| AUFGABENSTELLUNG |
Schreibe bitte jede der folgenden Zeilen heraus, die das Wort „icon“ enthält. Groß- und Kleinschreibung muss dabei übereinstimmen.
* * * * * * * * *
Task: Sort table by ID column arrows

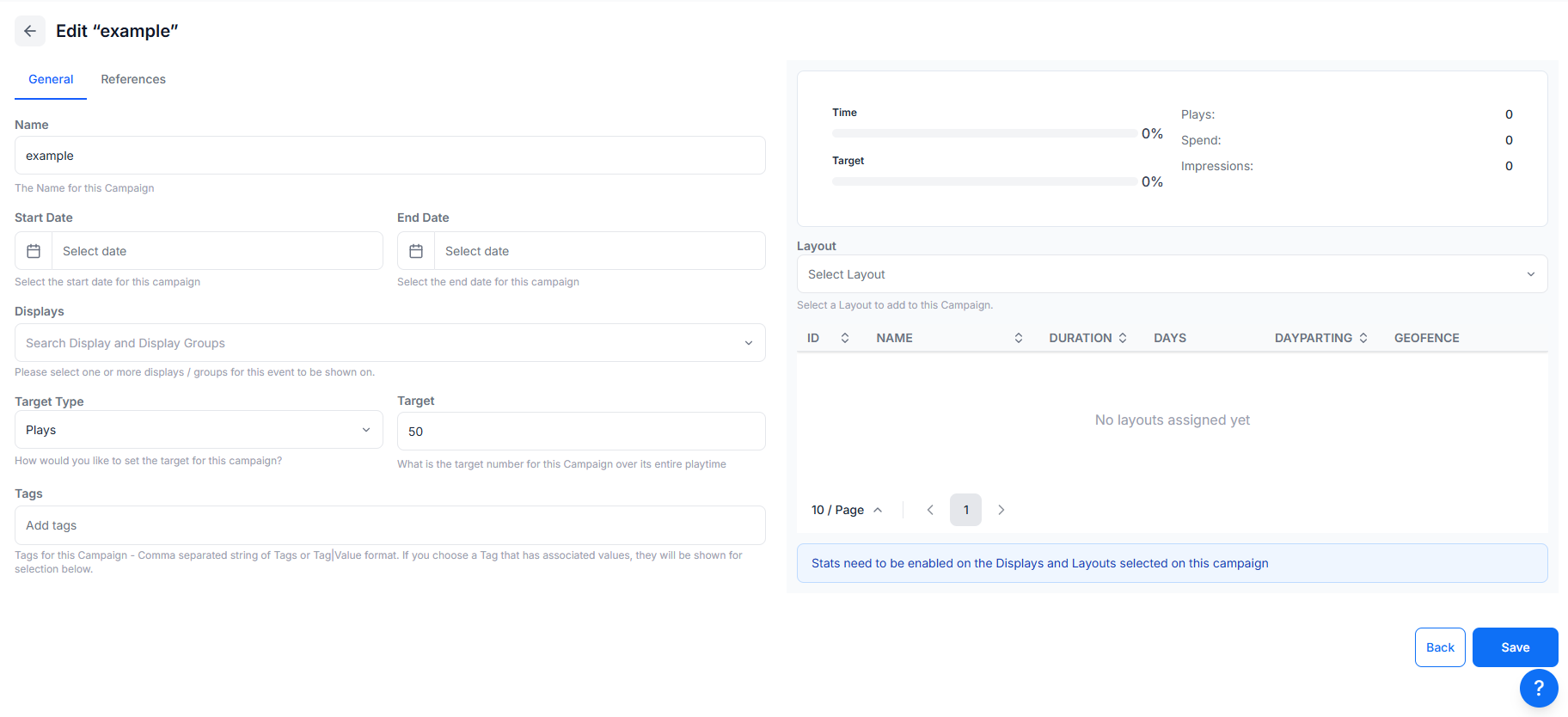Action: [x=845, y=338]
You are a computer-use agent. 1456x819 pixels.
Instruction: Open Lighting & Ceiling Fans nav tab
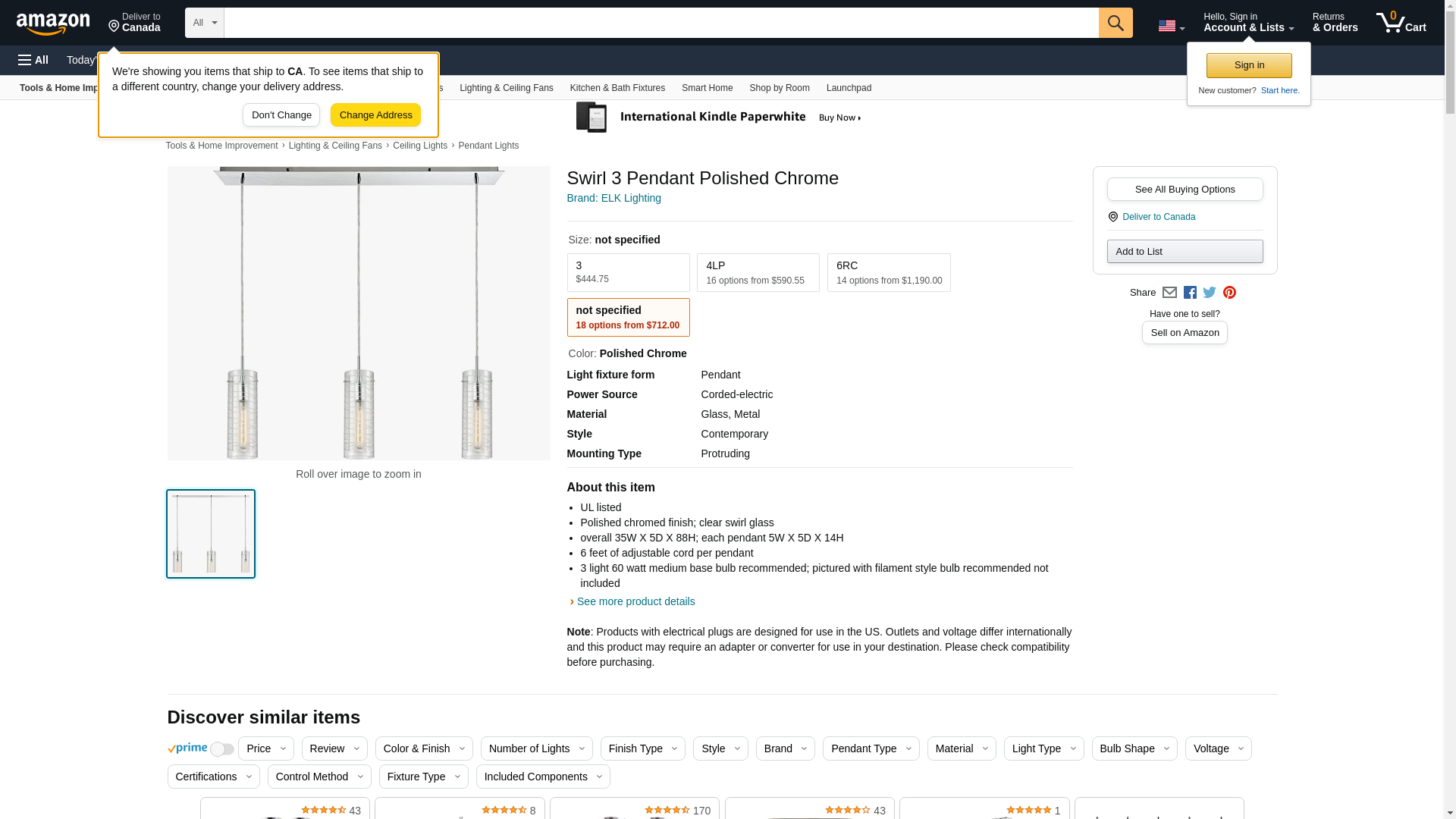point(506,88)
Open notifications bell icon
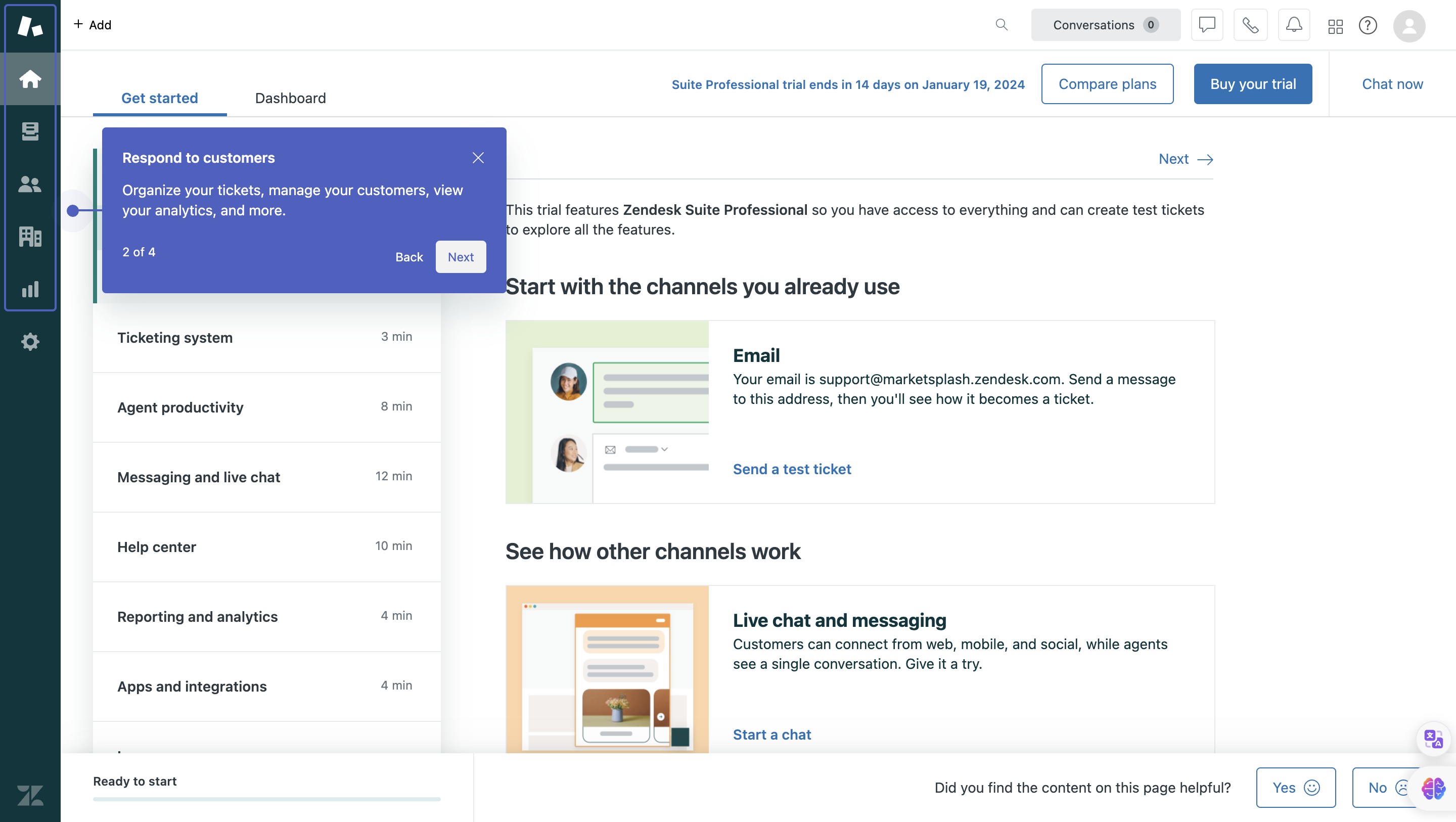 1294,25
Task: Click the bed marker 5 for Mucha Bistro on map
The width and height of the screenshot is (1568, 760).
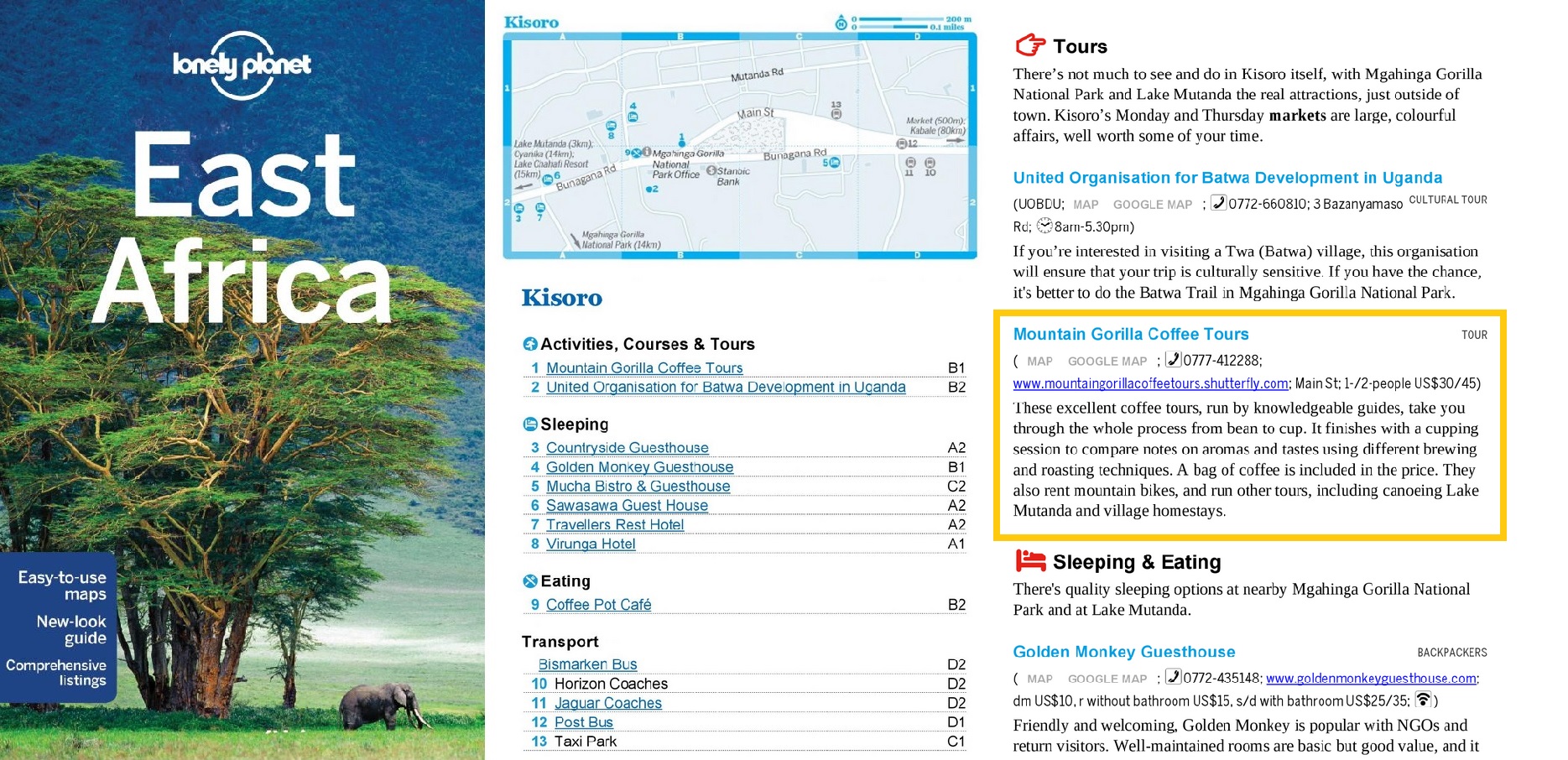Action: point(835,162)
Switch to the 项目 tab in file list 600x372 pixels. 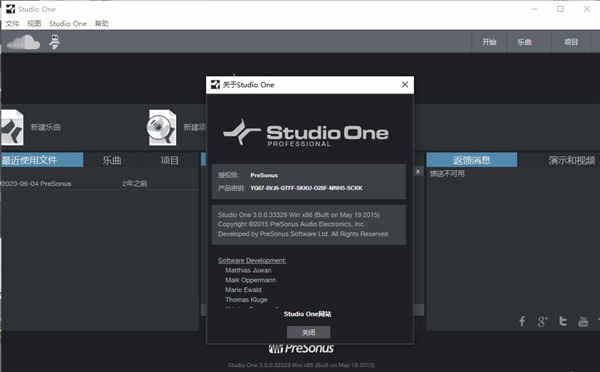[x=170, y=160]
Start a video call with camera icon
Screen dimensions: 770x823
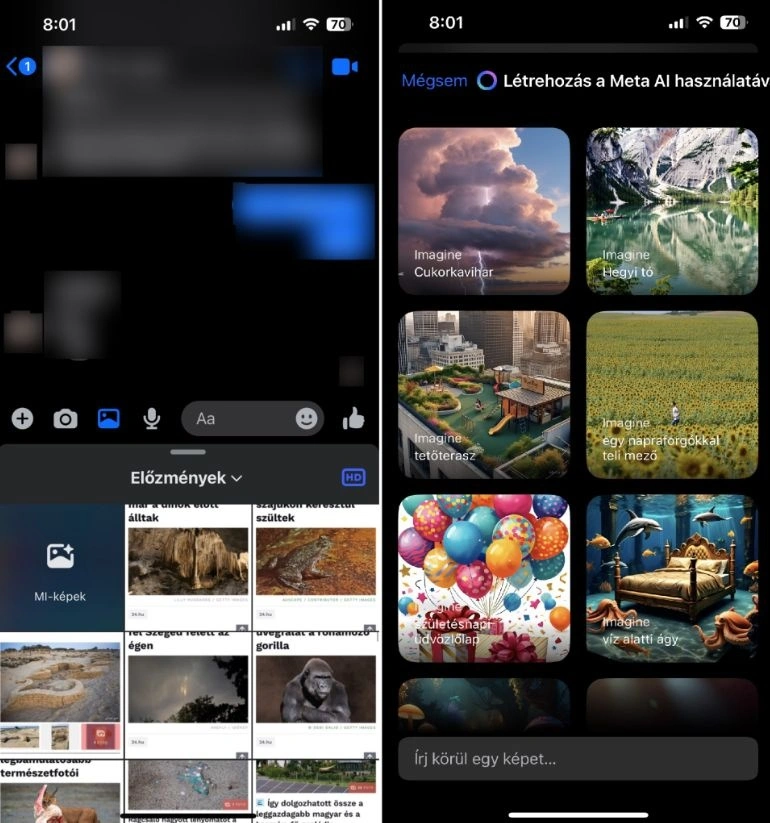pos(344,67)
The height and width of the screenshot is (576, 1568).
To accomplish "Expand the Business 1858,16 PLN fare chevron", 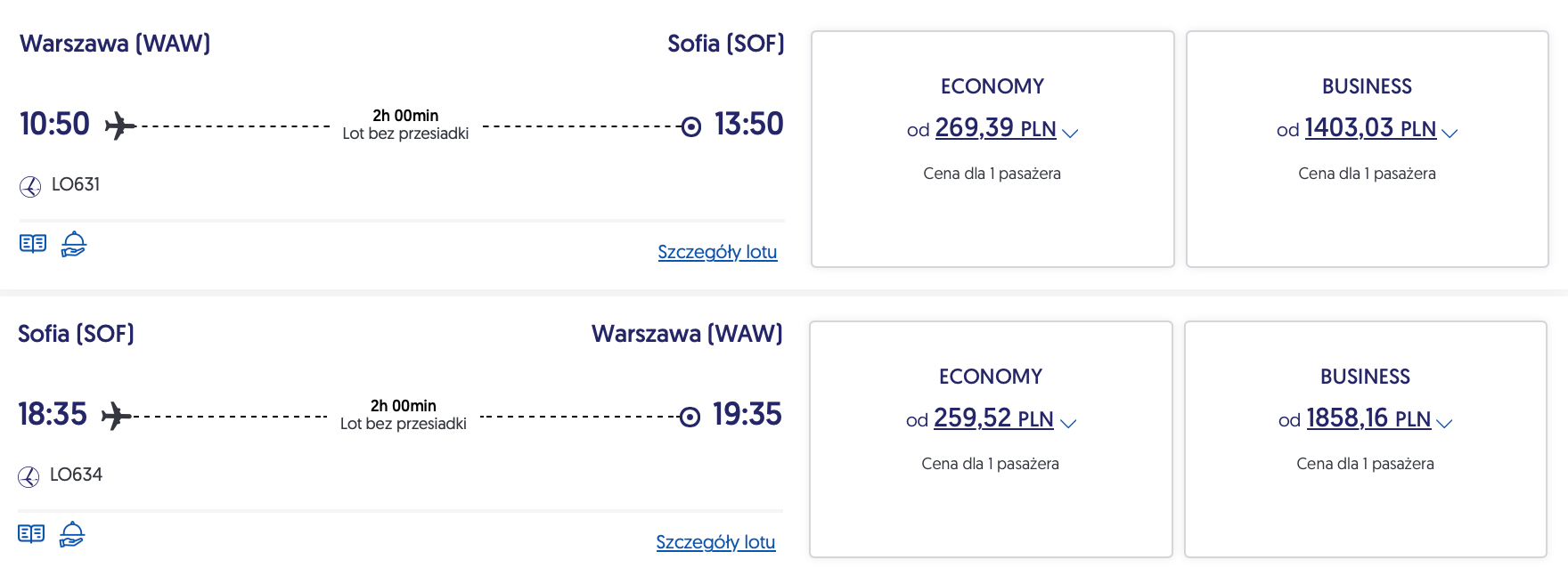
* * * * * * * * *
| RICHTIGE ANTWORT |
Open notifications bell icon
Start a video call with camera icon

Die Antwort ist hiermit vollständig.